▸ TASK STATEMENT
Every entry below should be copied exactly, minus the pictures.

== DATA EXTRACT ==

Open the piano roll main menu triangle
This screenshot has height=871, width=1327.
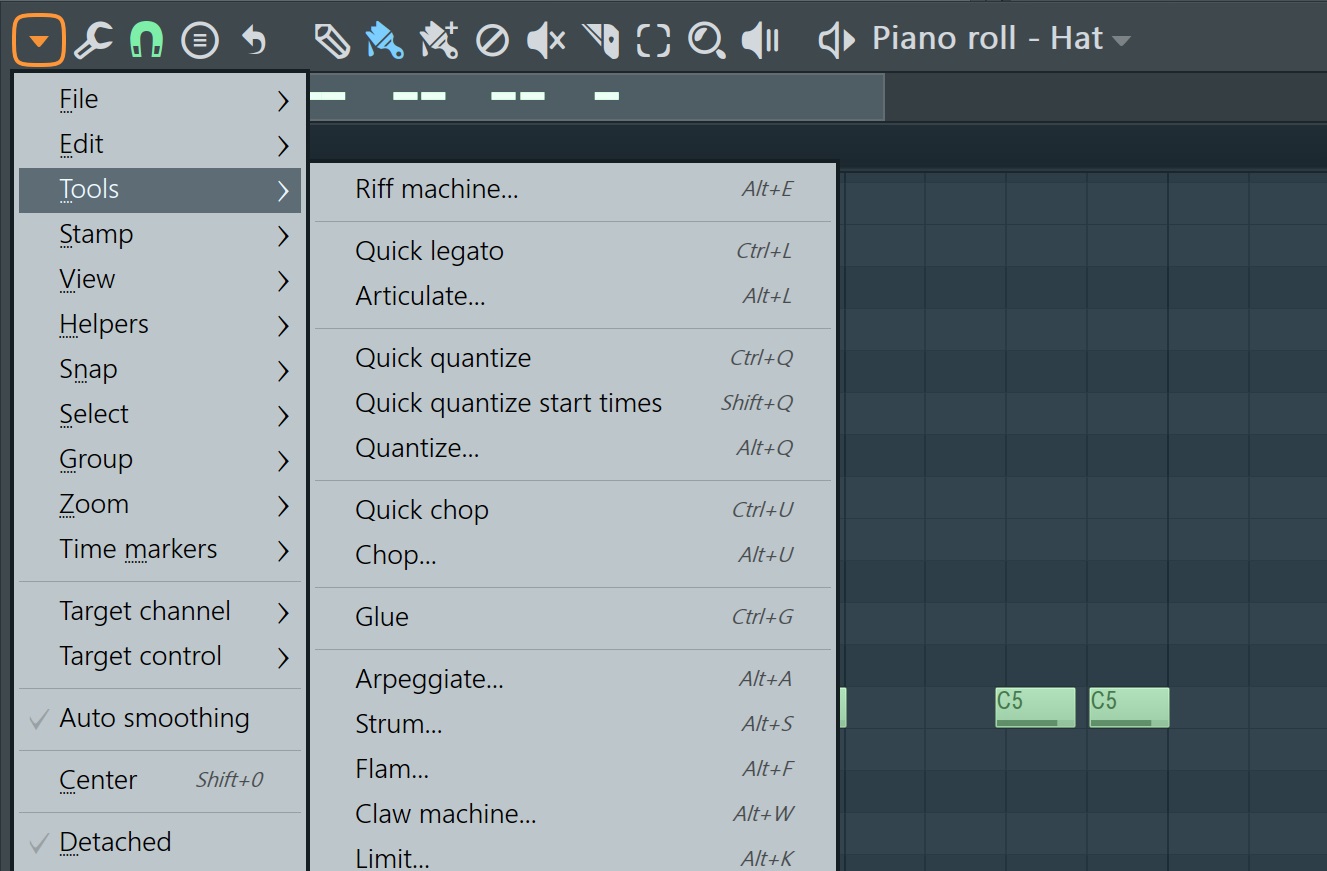pyautogui.click(x=38, y=39)
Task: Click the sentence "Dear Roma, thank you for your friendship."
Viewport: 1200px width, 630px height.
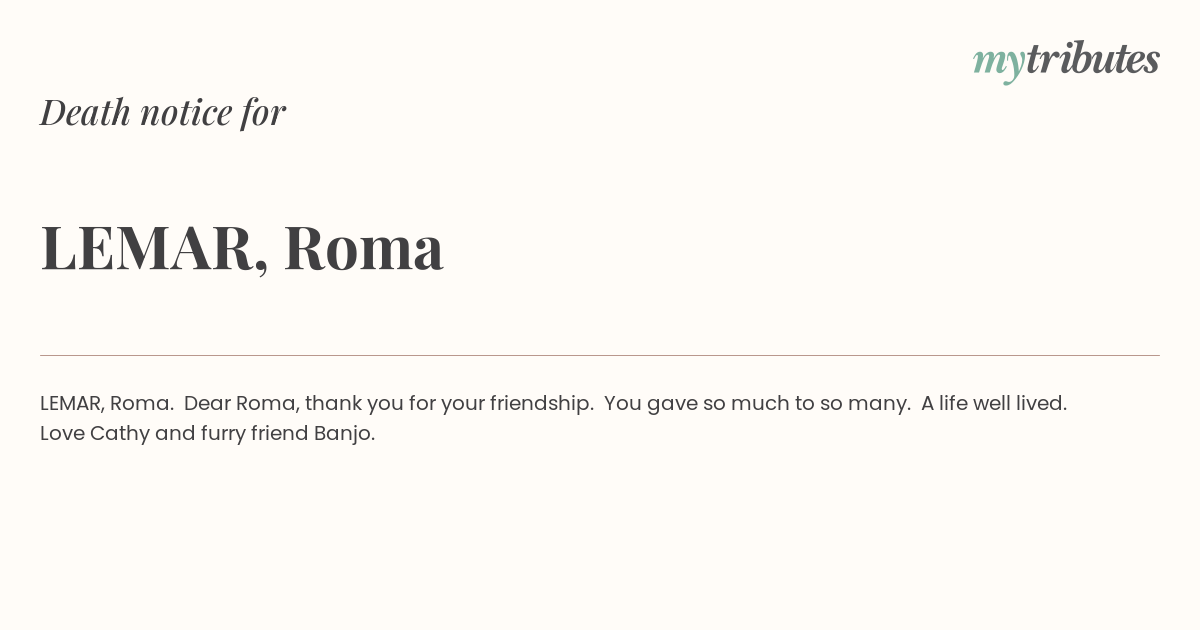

===

▸ FINISHED EXERCISE
Open the piano roll main menu triangle
This screenshot has height=871, width=1327.
pyautogui.click(x=38, y=39)
Task: Click the sentence "Dear Roma, thank you for your friendship."
Viewport: 1200px width, 630px height.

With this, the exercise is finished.